Bohai Sea Restoration Could Take 200 Years
The Bohai Sea, located on the northeastern coast of China, suffers from severe pollution. Oceanographic experts estimate it would take 200 years to restore the marine life to conditions that existed before China's economic reform.
“The Bohai Sea has turned into the Dead Sea,” said Gao Zhiguo, Director of the China National Bureau of Oceanography's Institute of Marine Development Strategy.
According to a Nov. 2, 2007, article in the Chinese newspaper Southern Metropolitan, Gao advocated for legislation to protect the Bohai Sea environment during the People's Congress and the Political Consultative Conference meetings this year.
Gao said that the Bohai Sea region is becoming one of the top three economic centers in China. This has exerted unprecedented pressure on the ecological environment, resulting in severe pollution in the area near the seashore.
The polluted zone continues to expand, and the marine environment is increasingly damaged. Red tides and oil spills have harmed fish to the point of nearly complete destruction.
According to Gao, the Bohai Sea is the most seriously polluted oceanic zone in China. Every year, 5.7 billion tons of toxic waste and 2 billion tons of solid waste are disposed of in the Bohai Sea. Forty-three of the 53 rivers that flow into the Bohai are severely polluted.
China's official statistics show that heavy metal content in the Bohai Sea is about 2,000 times the normal standards. No fish can be found within several miles of sewer discharge pipes.
The “China Marine Environment Quality Report,” issued by the National Bureau of Oceanography, for the first half of 2007 indicated that pollution near the discharge pipes continues to increase. The report also showed that 77.1 percent of the approximately 500 discharge outlets on the east coast of China have exceeded the allowed level of pollutants, reflecting an 18.2 percent increase from 2006.
Hou Baoyou, Deputy Chief of the Village Committee of Shuigou Village, Wudi County, Shandong Province, said that in 1995, water from the Zhangweixin River was potable. Now it can't even be used for irrigation. Ducks and geese die shortly after contact with the water.
The Zhangweixin River is a tributary that runs into the Bohai Sea. Hou said of the fish caught in the Bohai Sea,:”As soon as you touch them, the scales immediately fall off. The fish are dead before even coming out of the water. Once a net is cast, it becomes very heavy, even too heavy to be hauled out.”

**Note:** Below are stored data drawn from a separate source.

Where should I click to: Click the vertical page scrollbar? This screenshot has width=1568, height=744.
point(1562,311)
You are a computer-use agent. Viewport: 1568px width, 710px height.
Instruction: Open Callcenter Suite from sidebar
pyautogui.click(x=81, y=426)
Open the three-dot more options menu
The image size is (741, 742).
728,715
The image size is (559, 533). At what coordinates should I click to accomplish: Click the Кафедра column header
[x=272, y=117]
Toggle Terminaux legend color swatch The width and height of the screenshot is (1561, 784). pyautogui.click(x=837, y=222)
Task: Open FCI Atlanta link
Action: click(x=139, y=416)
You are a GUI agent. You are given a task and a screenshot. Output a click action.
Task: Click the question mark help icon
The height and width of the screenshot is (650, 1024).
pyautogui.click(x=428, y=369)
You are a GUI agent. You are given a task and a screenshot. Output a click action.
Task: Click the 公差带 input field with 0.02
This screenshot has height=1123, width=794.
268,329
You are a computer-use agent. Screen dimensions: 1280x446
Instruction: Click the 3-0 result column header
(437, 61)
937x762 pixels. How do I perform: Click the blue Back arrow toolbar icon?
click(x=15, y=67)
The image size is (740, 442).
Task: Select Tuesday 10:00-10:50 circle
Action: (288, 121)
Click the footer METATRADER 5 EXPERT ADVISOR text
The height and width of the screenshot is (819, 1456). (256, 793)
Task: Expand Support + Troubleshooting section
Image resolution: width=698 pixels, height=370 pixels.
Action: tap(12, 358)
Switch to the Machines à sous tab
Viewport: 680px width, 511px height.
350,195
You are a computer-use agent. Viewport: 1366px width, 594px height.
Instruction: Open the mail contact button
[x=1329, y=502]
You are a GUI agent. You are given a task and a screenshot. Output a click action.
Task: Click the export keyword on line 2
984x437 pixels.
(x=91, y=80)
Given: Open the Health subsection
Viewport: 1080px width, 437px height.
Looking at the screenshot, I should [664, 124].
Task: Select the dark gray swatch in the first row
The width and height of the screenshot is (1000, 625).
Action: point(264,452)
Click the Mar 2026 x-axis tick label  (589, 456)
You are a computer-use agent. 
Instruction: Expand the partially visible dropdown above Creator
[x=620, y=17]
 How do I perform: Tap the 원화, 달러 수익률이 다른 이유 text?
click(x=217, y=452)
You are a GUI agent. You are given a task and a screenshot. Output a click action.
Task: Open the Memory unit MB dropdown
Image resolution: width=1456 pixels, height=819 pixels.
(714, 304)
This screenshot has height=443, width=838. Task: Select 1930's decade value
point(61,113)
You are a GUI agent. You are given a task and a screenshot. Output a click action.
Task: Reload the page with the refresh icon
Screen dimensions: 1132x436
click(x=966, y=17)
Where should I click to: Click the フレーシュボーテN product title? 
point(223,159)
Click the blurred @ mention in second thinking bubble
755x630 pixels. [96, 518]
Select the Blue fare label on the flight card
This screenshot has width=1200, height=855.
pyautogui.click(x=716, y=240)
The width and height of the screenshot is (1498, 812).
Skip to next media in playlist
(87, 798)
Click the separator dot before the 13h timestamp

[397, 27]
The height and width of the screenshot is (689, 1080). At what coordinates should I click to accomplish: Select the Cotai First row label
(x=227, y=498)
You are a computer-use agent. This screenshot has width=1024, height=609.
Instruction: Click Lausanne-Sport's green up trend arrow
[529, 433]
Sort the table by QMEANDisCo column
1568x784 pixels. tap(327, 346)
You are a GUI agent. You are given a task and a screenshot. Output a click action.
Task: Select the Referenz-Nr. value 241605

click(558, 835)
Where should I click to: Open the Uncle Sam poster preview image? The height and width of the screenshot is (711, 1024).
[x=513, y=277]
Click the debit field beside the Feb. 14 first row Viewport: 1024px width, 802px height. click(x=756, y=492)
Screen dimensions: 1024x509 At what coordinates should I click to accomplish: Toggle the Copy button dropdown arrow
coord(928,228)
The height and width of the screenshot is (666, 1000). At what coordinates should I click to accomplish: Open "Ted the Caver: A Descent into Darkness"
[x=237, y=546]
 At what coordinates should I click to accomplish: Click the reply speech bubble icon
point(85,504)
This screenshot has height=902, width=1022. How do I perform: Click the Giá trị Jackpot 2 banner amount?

However, it isn't the fish that causes the net to be heavy. It is trash and petroleum deposits. The spilled oil in the sea quickly stains the white net black.
Some officials and citizens from Shandong Province attributed the delay in cleaning up the Zhangweixin River to its “unique characteristic” of being in several provinces. However, the same can be said about all of the major rivers that flow into the Bohai Sea.
Shan Haibing, a fisherman at the Yanwei Harbor in Lianyungang City, Jiangsu Province, said: “It's so filthy! Most of the sewage from Henan, Shandong, Anhui, and Jiangsu provinces is discharged into this river before it reaches the sea. I used to be able to make 40,000 to 50,000 yuan (US$5,366 to US$6,708) per boat. Now it's gone down to only several thousand yuan. I can't get any fish or mature shrimp at all. I can only find tiny baby shrimp.”
Mr. Ji, a villager from Touzeng Village, Binhai County, Yancheng City, approximately 30 miles south of Yanwei Harbor, said: “One year, the army recruiters came to town. However, all the youth here had an enlarged liver. Everyone failed the physical exam. In five years, everyone in this village will need to leave. If they don't, they may not be able to survive.”